### Stated problem:
Convert the lines of the entries below, from the line containing "You are a computer-use agent. The" through the line containing "Action: point(121,151)" (both included), into a JSON list of strings with one string per line. Omit blank lines.

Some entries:

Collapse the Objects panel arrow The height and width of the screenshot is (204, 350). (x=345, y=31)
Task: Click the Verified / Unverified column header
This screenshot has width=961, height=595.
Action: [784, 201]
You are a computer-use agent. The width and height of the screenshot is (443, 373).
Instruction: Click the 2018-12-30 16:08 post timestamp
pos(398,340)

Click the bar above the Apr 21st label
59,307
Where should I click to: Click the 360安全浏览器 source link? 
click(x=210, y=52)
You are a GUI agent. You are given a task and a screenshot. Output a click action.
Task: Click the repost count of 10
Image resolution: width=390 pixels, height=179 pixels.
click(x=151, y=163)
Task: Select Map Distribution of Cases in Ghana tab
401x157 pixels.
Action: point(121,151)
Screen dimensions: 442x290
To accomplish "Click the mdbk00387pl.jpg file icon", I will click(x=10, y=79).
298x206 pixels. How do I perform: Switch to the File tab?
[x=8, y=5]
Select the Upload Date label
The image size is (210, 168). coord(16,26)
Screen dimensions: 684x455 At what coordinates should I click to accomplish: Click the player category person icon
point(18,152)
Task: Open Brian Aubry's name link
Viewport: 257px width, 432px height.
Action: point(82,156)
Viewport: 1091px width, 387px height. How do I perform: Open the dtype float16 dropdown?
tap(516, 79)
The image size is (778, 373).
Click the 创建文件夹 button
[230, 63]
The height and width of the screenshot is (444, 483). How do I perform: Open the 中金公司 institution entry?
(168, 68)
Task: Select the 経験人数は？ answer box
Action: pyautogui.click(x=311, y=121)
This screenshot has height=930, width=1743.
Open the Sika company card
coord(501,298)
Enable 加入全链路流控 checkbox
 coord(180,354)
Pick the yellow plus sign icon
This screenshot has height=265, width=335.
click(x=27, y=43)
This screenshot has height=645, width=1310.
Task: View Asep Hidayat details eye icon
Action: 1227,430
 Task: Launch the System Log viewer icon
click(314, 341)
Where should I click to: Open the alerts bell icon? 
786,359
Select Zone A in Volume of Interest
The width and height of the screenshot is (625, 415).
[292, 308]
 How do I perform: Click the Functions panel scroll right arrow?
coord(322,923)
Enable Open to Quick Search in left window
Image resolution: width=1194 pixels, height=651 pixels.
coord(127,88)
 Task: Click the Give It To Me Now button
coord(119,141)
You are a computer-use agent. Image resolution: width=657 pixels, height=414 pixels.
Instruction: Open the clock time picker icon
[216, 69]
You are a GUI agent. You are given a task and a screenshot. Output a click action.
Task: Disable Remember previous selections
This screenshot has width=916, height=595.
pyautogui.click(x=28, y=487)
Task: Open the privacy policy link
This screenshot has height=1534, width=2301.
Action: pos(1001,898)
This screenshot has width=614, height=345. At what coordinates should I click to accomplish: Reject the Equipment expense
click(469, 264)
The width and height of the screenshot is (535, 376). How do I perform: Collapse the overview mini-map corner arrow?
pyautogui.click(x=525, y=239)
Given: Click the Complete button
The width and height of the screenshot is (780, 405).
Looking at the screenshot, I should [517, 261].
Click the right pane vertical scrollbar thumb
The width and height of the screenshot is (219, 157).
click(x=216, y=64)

### Solution to the exercise:
[
  "You are a computer-use agent. The width and height of the screenshot is (443, 373).",
  "Instruction: Click the 2018-12-30 16:08 post timestamp",
  "pos(398,340)",
  "Click the bar above the Apr 21st label",
  "59,307",
  "Where should I click to: Click the 360安全浏览器 source link? ",
  "click(x=210, y=52)",
  "You are a GUI agent. You are given a task and a screenshot. Output a click action.",
  "Task: Click the repost count of 10",
  "Image resolution: width=390 pixels, height=179 pixels.",
  "click(x=151, y=163)",
  "Task: Select Map Distribution of Cases in Ghana tab",
  "401x157 pixels.",
  "Action: point(121,151)"
]